Source code for pipecat.observers.startup_timing_observer

#
# Copyright (c) 2024-2026, Daily
#
# SPDX-License-Identifier: BSD 2-Clause License
#

"""Observer for tracking pipeline startup timing.

This module provides an observer that measures how long each processor's
``start()`` method takes during pipeline startup. It works by tracking
when a ``StartFrame`` arrives at a processor (``on_process_frame``) versus
when it leaves (``on_push_frame``), giving the exact ``start()`` duration
for each processor in the pipeline.

It also measures transport timing — the time from ``StartFrame`` to the
first ``BotConnectedFrame`` (SFU transports only) and ``ClientConnectedFrame``
— via a separate ``on_transport_timing_report`` event.

Example::

    observer = StartupTimingObserver()

    @observer.event_handler("on_startup_timing_report")
    async def on_report(observer, report):
        for t in report.processor_timings:
            print(f"{t.processor_name}: {t.duration_secs:.3f}s")

    @observer.event_handler("on_transport_timing_report")
    async def on_transport(observer, report):
        if report.bot_connected_secs is not None:
            print(f"Bot connected in {report.bot_connected_secs:.3f}s")
        print(f"Client connected in {report.client_connected_secs:.3f}s")

    task = PipelineTask(pipeline, observers=[observer])
"""

import time
from dataclasses import dataclass

from pydantic import BaseModel, Field

from pipecat.frames.frames import BotConnectedFrame, ClientConnectedFrame, StartFrame
from pipecat.observers.base_observer import BaseObserver, FrameProcessed, FramePushed
from pipecat.pipeline.base_pipeline import BasePipeline
from pipecat.pipeline.pipeline import PipelineSource
from pipecat.processors.frame_processor import FrameProcessor

# Internal pipeline types excluded from tracking by default.
_INTERNAL_TYPES = (PipelineSource, BasePipeline)


@dataclass
class _StartFrameInfo:
    """Captured once when the first StartFrame arrives at a processor."""

    frame_id: int
    arrival_ns: int
    wall_clock: float


@dataclass
class _ArrivalInfo:
    """Internal record of when a StartFrame arrived at a processor."""

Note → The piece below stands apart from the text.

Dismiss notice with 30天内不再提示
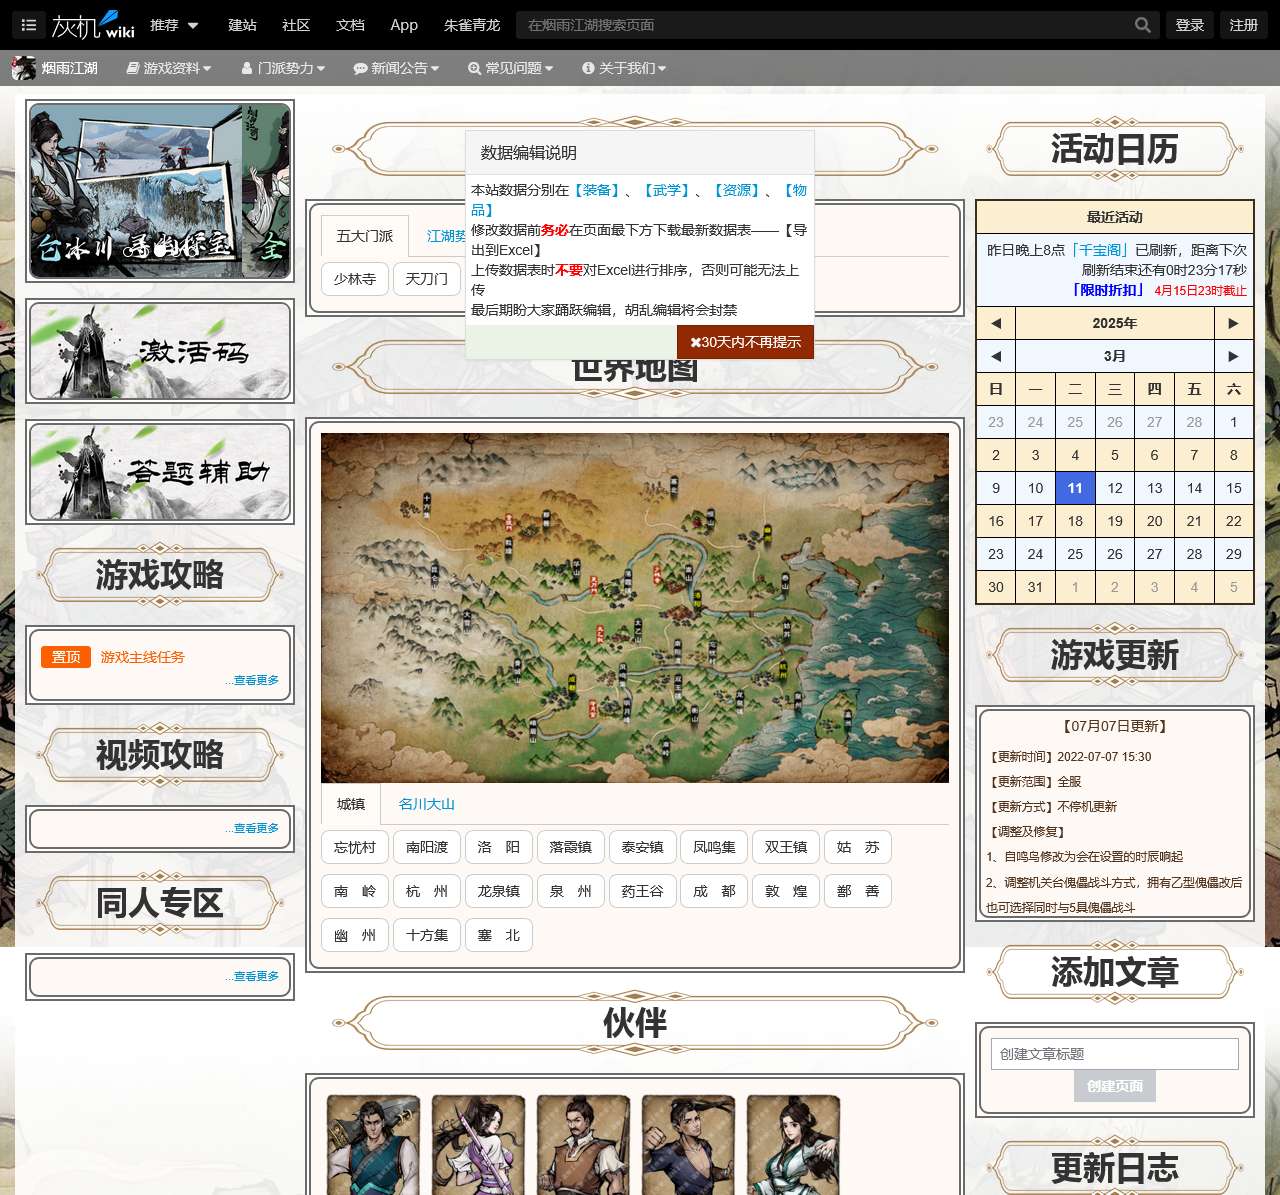 [745, 342]
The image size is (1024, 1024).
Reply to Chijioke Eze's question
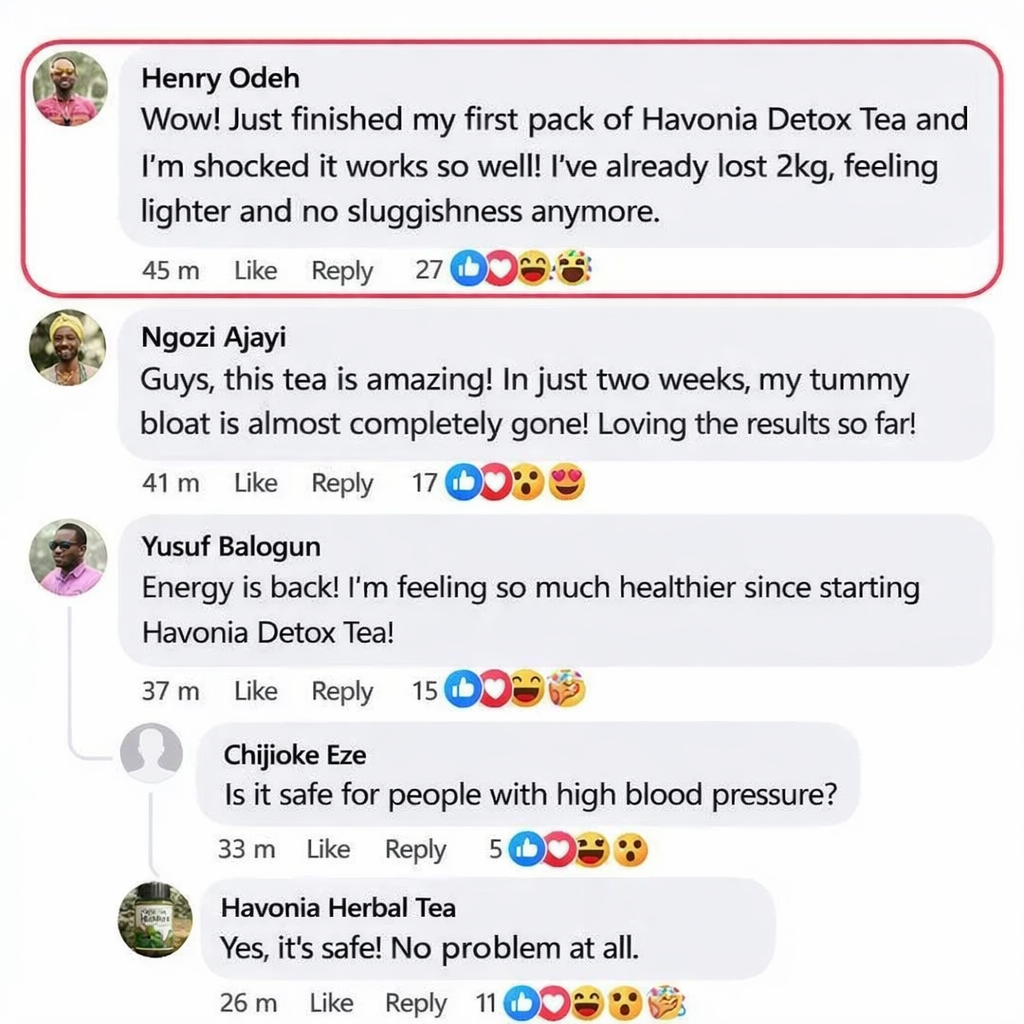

    processor: FrameProcessor
    arrival_ts_ns: int



[docs]
class ProcessorStartupTiming(BaseModel):
    """Startup timing for a single processor.

    Parameters:
        processor_name: The name of the processor.
        start_offset_secs: Offset in seconds from the StartFrame to when this
            processor's start() began.
        duration_secs: How long the processor's start() took, in seconds.
    """

    processor_name: str
    start_offset_secs: float
    duration_secs: float




[docs]
class StartupTimingReport(BaseModel):
    """Report of startup timings for all measured processors.

    Parameters:
        start_time: Unix timestamp when the first processor began starting.
        total_duration_secs: Total wall-clock time from first to last processor start.
        processor_timings: Per-processor timing data, in pipeline order.
    """

    start_time: float
    total_duration_secs: float
    processor_timings: list[ProcessorStartupTiming] = Field(default_factory=list)




[docs]
class TransportTimingReport(BaseModel):
    """Time from pipeline start to transport connection milestones.

    Parameters:
        start_time: Unix timestamp of the StartFrame (pipeline start).
        bot_connected_secs: Seconds from StartFrame to first BotConnectedFrame
            (only set for SFU transports).
        client_connected_secs: Seconds from StartFrame to first ClientConnectedFrame.
    """

    start_time: float
    bot_connected_secs: float | None = None
    client_connected_secs: float | None = None




[docs]
class StartupTimingObserver(BaseObserver):
    """Observer that measures processor startup times during pipeline initialization.

    Tracks how long each processor's ``start()`` method takes by measuring the
    time between when a ``StartFrame`` arrives at a processor and when it is
    pushed downstream. This captures WebSocket connections, API authentication,
    model loading, and other initialization work.

    Also measures transport timing, the time from ``StartFrame`` to connection
    milestones:

    - ``bot_connected_secs``: When the bot joins the transport room
      (SFU transports only, triggered by ``BotConnectedFrame``).
    - ``client_connected_secs``: When a remote participant connects
      (triggered by ``ClientConnectedFrame``).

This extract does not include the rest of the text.